● **Instructions to follow**: Please copy each of the records that follow exactly, line for line, leaving nothing out.

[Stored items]
- - -

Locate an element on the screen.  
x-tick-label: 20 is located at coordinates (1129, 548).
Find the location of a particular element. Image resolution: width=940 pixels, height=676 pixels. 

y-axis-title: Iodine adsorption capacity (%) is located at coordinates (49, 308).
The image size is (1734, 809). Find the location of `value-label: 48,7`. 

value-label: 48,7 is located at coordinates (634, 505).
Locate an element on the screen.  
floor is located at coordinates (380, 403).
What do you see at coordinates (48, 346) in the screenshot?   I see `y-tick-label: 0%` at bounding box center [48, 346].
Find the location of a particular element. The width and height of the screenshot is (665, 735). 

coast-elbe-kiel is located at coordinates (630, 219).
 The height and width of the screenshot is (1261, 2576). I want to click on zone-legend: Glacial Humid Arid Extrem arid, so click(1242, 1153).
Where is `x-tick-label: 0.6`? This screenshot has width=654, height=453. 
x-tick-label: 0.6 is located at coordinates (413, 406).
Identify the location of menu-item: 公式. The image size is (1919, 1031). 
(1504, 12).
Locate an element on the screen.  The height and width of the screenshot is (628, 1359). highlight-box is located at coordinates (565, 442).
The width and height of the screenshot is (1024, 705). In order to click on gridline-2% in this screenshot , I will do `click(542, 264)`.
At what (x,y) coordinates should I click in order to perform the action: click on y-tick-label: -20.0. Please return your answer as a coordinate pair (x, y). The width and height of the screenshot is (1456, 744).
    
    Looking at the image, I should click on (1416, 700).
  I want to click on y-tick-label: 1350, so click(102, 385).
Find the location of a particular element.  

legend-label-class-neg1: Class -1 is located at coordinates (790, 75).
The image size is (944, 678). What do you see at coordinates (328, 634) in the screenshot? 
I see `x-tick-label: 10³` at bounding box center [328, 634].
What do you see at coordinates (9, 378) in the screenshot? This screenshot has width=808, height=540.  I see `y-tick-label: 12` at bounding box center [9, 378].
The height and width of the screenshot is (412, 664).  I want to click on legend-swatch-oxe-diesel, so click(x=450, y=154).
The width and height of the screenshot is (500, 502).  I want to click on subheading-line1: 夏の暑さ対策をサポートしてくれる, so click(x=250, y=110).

- - -

● **Output**:
Locate an element on the screen.  
x-tick-label: 20 is located at coordinates (1129, 548).
Find the location of a particular element. Image resolution: width=940 pixels, height=676 pixels. 

y-axis-title: Iodine adsorption capacity (%) is located at coordinates (49, 308).
The image size is (1734, 809). Find the location of `value-label: 48,7`. 

value-label: 48,7 is located at coordinates (634, 505).
Locate an element on the screen.  
floor is located at coordinates (380, 403).
What do you see at coordinates (48, 346) in the screenshot?   I see `y-tick-label: 0%` at bounding box center [48, 346].
Find the location of a particular element. The width and height of the screenshot is (665, 735). 

coast-elbe-kiel is located at coordinates (630, 219).
 The height and width of the screenshot is (1261, 2576). I want to click on zone-legend: Glacial Humid Arid Extrem arid, so click(1242, 1153).
Where is `x-tick-label: 0.6`? This screenshot has width=654, height=453. 
x-tick-label: 0.6 is located at coordinates (413, 406).
Identify the location of menu-item: 公式. The image size is (1919, 1031). 
(1504, 12).
Locate an element on the screen.  The height and width of the screenshot is (628, 1359). highlight-box is located at coordinates (565, 442).
The width and height of the screenshot is (1024, 705). In order to click on gridline-2% in this screenshot , I will do `click(542, 264)`.
At what (x,y) coordinates should I click in order to perform the action: click on y-tick-label: -20.0. Please return your answer as a coordinate pair (x, y). The width and height of the screenshot is (1456, 744).
    
    Looking at the image, I should click on (1416, 700).
  I want to click on y-tick-label: 1350, so click(102, 385).
Find the location of a particular element.  

legend-label-class-neg1: Class -1 is located at coordinates (790, 75).
The image size is (944, 678). What do you see at coordinates (328, 634) in the screenshot? 
I see `x-tick-label: 10³` at bounding box center [328, 634].
What do you see at coordinates (9, 378) in the screenshot? This screenshot has width=808, height=540.  I see `y-tick-label: 12` at bounding box center [9, 378].
The height and width of the screenshot is (412, 664).  I want to click on legend-swatch-oxe-diesel, so click(x=450, y=154).
The width and height of the screenshot is (500, 502).  I want to click on subheading-line1: 夏の暑さ対策をサポートしてくれる, so click(x=250, y=110).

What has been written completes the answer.